- Born: c. 1397
- Died: between 1445 and 1447
- Noble family: Přemyslids
- Spouse: Elisabeth of Kravař
- Issue: John I John II the Pious
- Father: Przemko I, Duke of Opava
- Mother: Anna of Lutz

= Wenceslaus II of Opava =

Duke Wenceslaus II of Opava (also known as Wenceslaus of Głubczyce; Václav II. Opavský; c. 1397 – between 1445 and 1447) was a member of the Opavian branch of the Přemyslid dynasty. He was Duke of Opava from 1433 until his death. From 1435 until his death, he was also Duke of Głubczyce and Lord of Fulnek.

== Life ==
His parents were Duke Przemko I of Opava and his first wife, Anna of Lutz (d. 1405). Around 1420, Wenceslaus II married to Elisabeth of Kravař.

After his father's death in 1433, Wenceslaus II took up the guardianship of his younger half-brothers William, Ernest and Przemko II, while his younger brother Nicholas IV styled himself Lord of Zlaté Hory. Although their father had stipulated in his will that they should rule the duchy jointly, the brothers divided their inheritance around 1435. William and Ernest received shares of Opava; the Duchy of Głubczyce was split off for Wenceslas and a palace at Charles Square in Prague. The youngest brother, Przemko II, was destined for an ecclesiastical career and did not receive a share of the duchy. When Nicholas IV died in 1437, Wenclaus II inherited Zlaté Hory.

In late February 1428, during the Hussite Wars, Wenceslaus II managed to stave off the complete destruction of Głubczyce by concluding a treaty with the Hussites. On 27 December 1428, he participated in the Battle of Stary Wielisław, in which John I, the last Piast duke of Münsterberg, died. In 1436, Duke Nicholas V of Krnov occupied Głubczyce without giving any justification. Wenceclaus II then occupied the city of Żory in return. In 1437, a compromise was reached. Due to financial difficulties, Wenclaus had to mortgage Zlaté Hory and Edelštejn Castle to Duke Bolko V of Opole in 1440.

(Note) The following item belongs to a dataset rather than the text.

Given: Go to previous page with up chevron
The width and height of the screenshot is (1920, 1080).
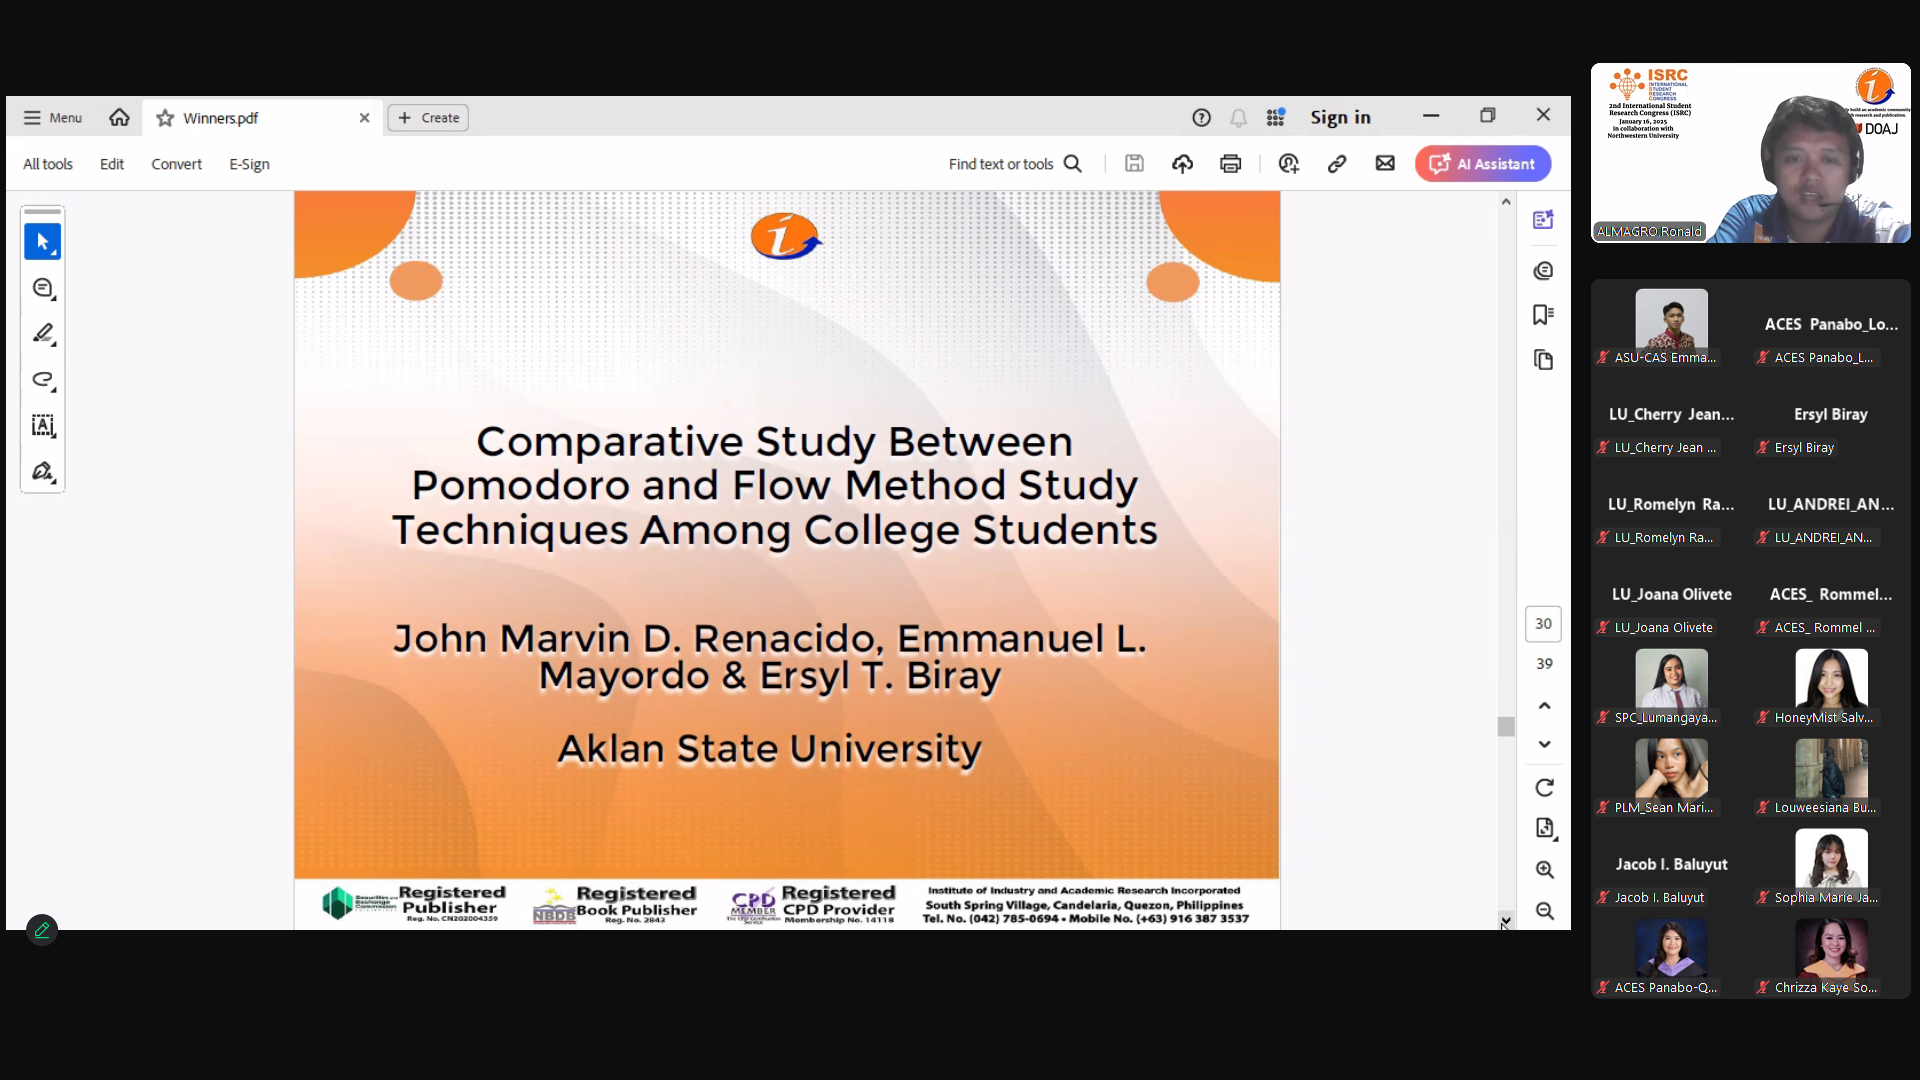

Wenceslaus II died between 1445 and 1447. His possessions were inherited by his sons John I and John II. John I died in 1454 and John II inherited his share. John II sold his share of Opava in 1464 to George of Poděbrady, who had already purchased the other shares in 1454 from Wenceslaus's half-brother Ernest.

== Marriage and issue ==
Wenceslaus II married Elisabeth of Kravař around 1420. They had three children:
- John I Hanuš (1420–1454)
- John II the Pious, Duke of Opava and Głubczyce (d. c. 1485), married with a Catherine of unknown parentage
- Anna (d. 1478; according to other sources, cited in :cs:Václav II. Opavský, she died in 1505), married around 1460 with John Zajícové z Hazmburka (d. 1495), who had earlier been married to Catherine, a daughter of Půta III of Častolovice.